[PATCH] cpusets: fix the "dynamic sched domains" bug

For a NUMA system with multiple CPUs per node, declaring a cpu-exclusive cpuset that includes only some, but not all, of the CPUs in a node will mangle the sched domain structures. Signed-off-by: John Hawkes <hawkes@sgi.com> Cc; Ingo Molnar <mingo@elte.hu> Signed-off-by: Andrew Morton <akpm@osdl.org> Signed-off-by: Linus Torvalds <torvalds@osdl.org>
author: John Hawkes <hawkes@sgi.com> 2005-09-06 15:18:14 -0700
committer: Linus Torvalds <torvalds@g5.osdl.org> 2005-09-07 16:57:41 -0700
commit: d1b551386a5f3f50a5003b691f819b07f8e6f034 (patch)
tree: f57c2d3228023a1cef91dfa052d2bf35901f5921
parent: 9c1cfda20a508b181bdda8c0045f7c0c333880a5 (diff)
1 files changed, 69 insertions, 20 deletions
diff --git a/kernel/sched.c b/kernel/sched.c
index 50860ad5b62..9508527845d 100644
--- a/kernel/sched.c
+++ b/kernel/sched.c
@@ -4970,10 +4970,10 @@ static int cpu_to_phys_group(int cpu)

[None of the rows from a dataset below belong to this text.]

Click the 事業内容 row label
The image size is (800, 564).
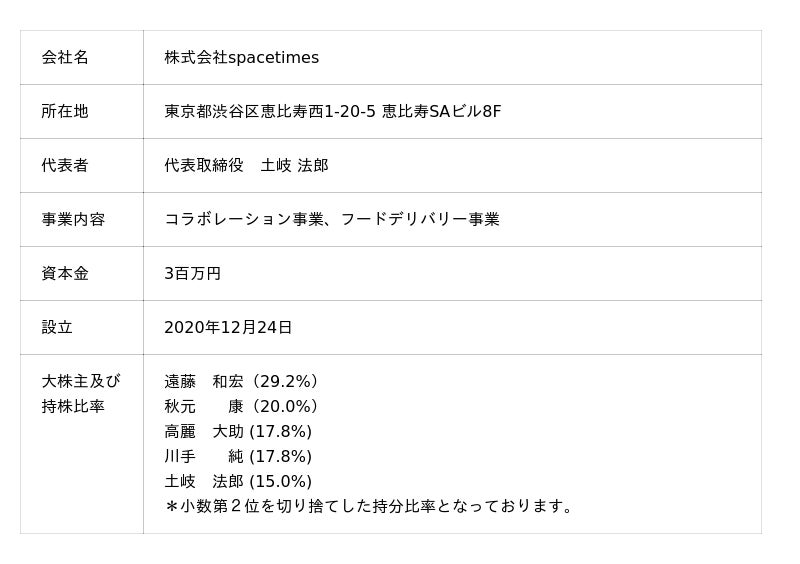[73, 220]
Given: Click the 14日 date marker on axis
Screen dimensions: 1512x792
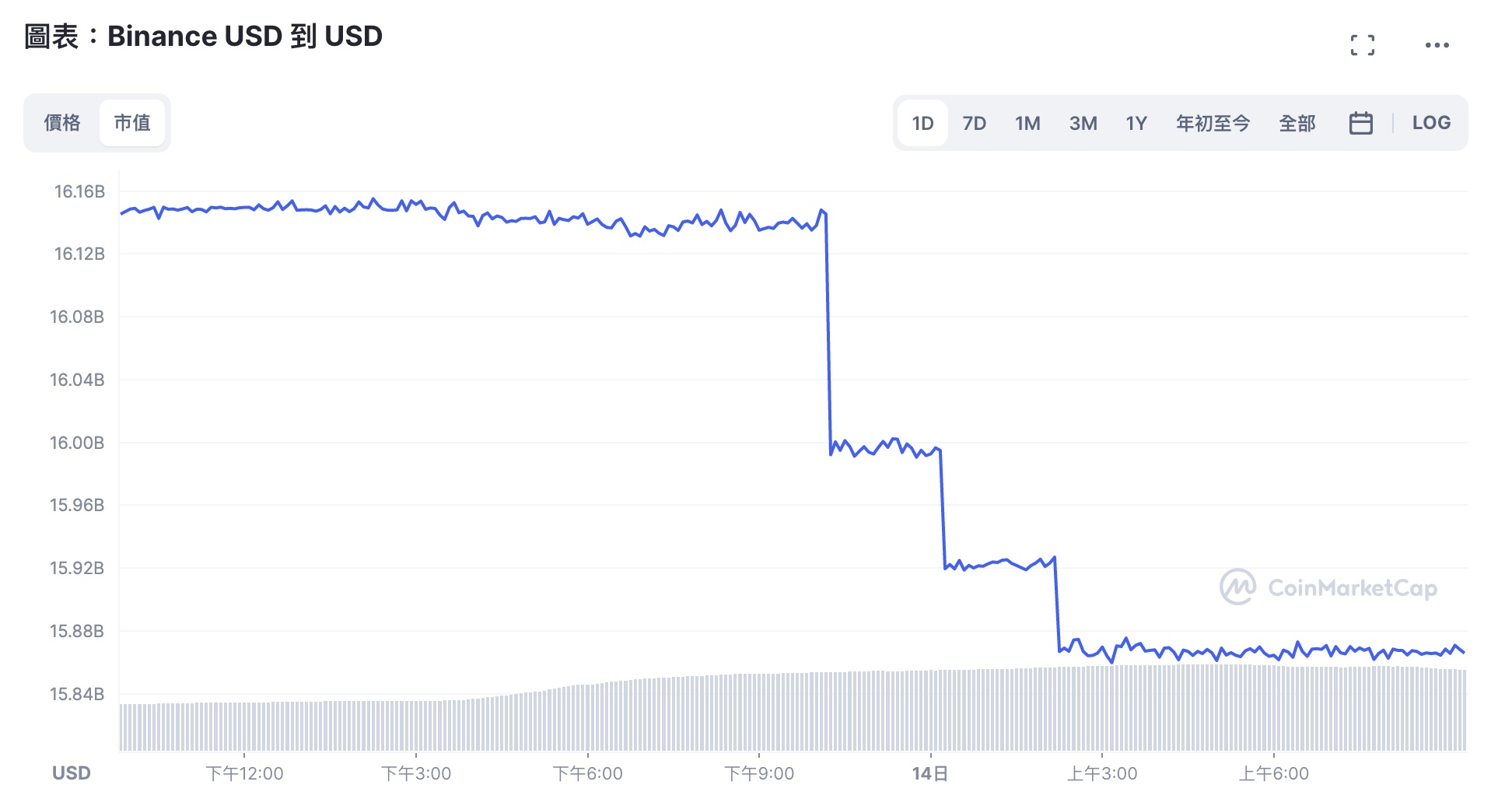Looking at the screenshot, I should [930, 773].
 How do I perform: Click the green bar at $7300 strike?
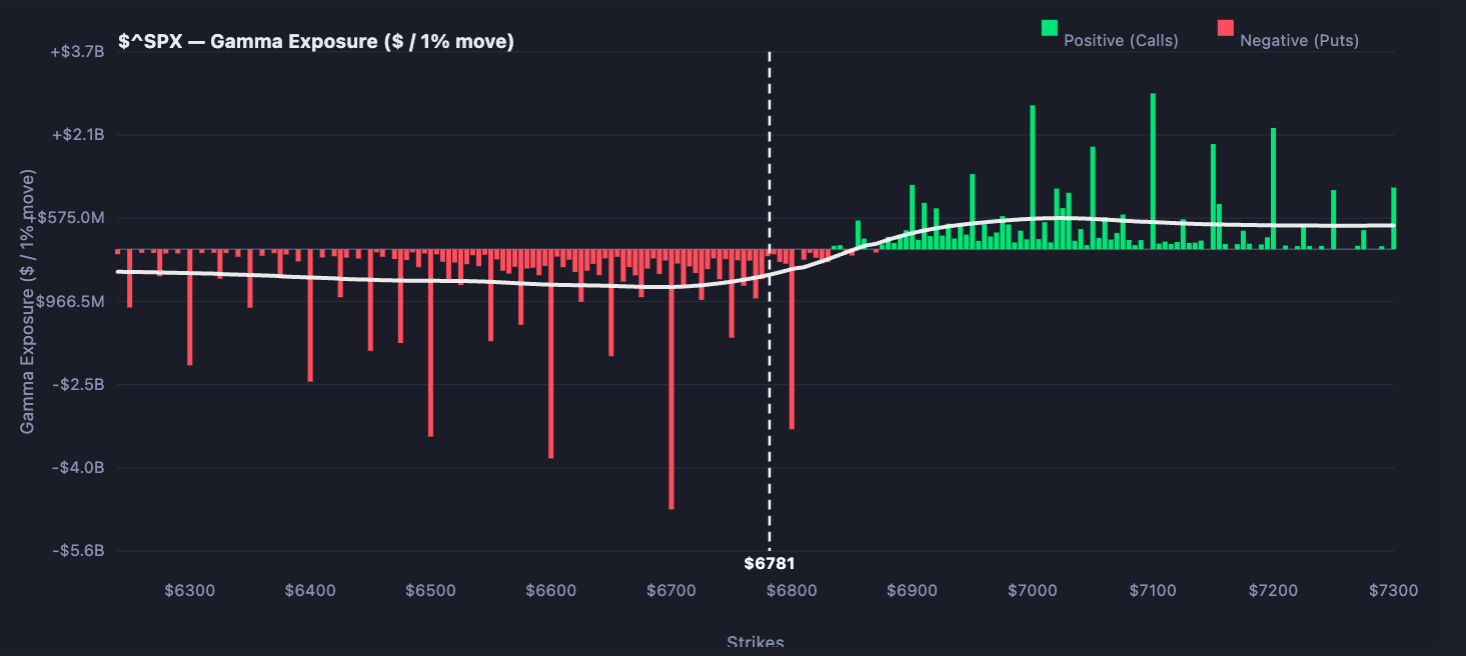pyautogui.click(x=1393, y=218)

  * gets dynamically allocated.
  */
 static DEFINE_PER_CPU(struct sched_domain, node_domains);
-static struct sched_group *sched_group_nodes[MAX_NUMNODES];
+static struct sched_group **sched_group_nodes_bycpu[NR_CPUS];
 
 static DEFINE_PER_CPU(struct sched_domain, allnodes_domains);
-static struct sched_group sched_group_allnodes[MAX_NUMNODES];
+static struct sched_group *sched_group_allnodes_bycpu[NR_CPUS];
 
 static int cpu_to_allnodes_group(int cpu)
 {
@@ -4988,6 +4988,21 @@ static int cpu_to_allnodes_group(int cpu)
 void build_sched_domains(const cpumask_t *cpu_map)
 {
 	int i;
+#ifdef CONFIG_NUMA
+	struct sched_group **sched_group_nodes = NULL;
+	struct sched_group *sched_group_allnodes = NULL;
+
+	/*
+	 * Allocate the per-node list of sched groups
+	 */
+	sched_group_nodes = kmalloc(sizeof(struct sched_group*)*MAX_NUMNODES,
+					   GFP_ATOMIC);
+	if (!sched_group_nodes) {
+		printk(KERN_WARNING "Can not alloc sched group node list\n");
+		return;
+	}
+	sched_group_nodes_bycpu[first_cpu(*cpu_map)] = sched_group_nodes;
+#endif
 
 	/*
 	 * Set up domains for cpus specified by the cpu_map.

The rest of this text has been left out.